What is the general view on here when it comes to medical transitioning for children under the age of 18?

What do you consider to be ethical?

What are some good points I can tell folks who tell me "BUT THE LEFT WANTS TO LET CHILDREN TRANSITION!?!".

  • OutrageousHairdo [he/him]
    ·
    edit-2
    4 years ago

    Transitioning as a physical, medical procedure is only relevant immediately preceding or during puberty. Before that, sexual dimorphism is quite limited - kids assigned to either gender at birth tend to be quite similar to each other in most physical characteristics (except for the obvious), and if a child of that age were to "transition" it'd be limited to the realm of the social - things like clothes, names, pronouns, and haircuts, which could easily be reverted anyways. I am 100% in favor of allowing minors to undergo medical transition once they reach the relevant phase of their life cycle, and frankly it should be an obvious conclusion. You wouldn't keep someone from getting treatment for a broken leg just because they might "change their mind" about it later, would you? It's a serious medical ailment, not a flight of fancy. The consequences of waiting until after puberty has been allowed to run its course unabated, on the other hand, can be positively disastrous. By that time there will be many physical differences which have formed that need to be painfully undone, in ways which are significantly more expensive and may not give the same results as having taken action earlier, not to mention the lasting trauma of being forced to live in a body you hate. If you break your leg and you don't attend to it, it's only going to get worse. It could cause internal bleeding, or get infected, or shatter further without proper support, and it's only going to get harder and harder to address the longer you sit on it.

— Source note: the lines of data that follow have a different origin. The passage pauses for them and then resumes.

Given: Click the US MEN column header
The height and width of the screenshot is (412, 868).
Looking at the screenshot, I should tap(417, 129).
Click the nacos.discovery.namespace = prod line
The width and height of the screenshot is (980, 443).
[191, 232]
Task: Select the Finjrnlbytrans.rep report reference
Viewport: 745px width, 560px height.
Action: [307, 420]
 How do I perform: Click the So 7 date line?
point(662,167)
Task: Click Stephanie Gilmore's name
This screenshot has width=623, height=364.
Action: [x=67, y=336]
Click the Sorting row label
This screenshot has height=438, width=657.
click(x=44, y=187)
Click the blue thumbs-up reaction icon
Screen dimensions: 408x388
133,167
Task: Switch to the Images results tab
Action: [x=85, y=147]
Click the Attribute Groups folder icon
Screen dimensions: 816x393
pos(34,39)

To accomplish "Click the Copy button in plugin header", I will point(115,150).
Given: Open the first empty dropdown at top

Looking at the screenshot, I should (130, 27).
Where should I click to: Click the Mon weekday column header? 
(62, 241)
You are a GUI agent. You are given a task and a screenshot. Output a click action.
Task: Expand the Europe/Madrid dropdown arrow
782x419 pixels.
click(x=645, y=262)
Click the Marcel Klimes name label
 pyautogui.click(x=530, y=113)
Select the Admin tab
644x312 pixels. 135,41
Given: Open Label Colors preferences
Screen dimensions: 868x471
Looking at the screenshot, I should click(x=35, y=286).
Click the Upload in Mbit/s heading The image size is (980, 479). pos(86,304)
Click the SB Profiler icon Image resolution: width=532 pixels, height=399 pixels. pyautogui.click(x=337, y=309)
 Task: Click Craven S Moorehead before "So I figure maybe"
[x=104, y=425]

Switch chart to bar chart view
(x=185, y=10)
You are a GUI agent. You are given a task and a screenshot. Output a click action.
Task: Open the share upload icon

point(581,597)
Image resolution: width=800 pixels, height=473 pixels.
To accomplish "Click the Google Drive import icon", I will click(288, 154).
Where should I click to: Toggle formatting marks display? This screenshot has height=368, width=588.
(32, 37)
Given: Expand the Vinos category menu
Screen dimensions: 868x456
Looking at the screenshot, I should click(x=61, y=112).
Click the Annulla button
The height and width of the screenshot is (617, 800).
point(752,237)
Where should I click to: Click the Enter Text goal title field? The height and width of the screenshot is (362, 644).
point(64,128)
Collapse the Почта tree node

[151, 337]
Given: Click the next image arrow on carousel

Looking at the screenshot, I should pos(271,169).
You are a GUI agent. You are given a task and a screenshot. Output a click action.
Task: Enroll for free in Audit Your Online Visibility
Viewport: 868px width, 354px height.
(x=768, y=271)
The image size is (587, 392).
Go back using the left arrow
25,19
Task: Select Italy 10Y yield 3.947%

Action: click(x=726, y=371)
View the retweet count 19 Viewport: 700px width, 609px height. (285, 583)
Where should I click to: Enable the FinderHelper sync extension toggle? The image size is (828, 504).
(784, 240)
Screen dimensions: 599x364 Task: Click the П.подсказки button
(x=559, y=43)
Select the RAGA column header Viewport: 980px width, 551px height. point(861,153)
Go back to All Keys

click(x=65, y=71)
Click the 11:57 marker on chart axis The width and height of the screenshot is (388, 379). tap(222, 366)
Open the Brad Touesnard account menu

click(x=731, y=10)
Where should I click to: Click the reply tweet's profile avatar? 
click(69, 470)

The other responses here go into great detail about why the actual mechanics of the process are hardly the irreversible jump off a skyscraper many love to make it out as. Although this issue is most acute in the area of gender dysphoria, particularly in terms of frequency, legislative action, and severity of consequence, it is also a significant issue for those who deal with other mental issues, where physicians refuse to grant a diagnosis or proper treatment to those suffering from them who aren't adults.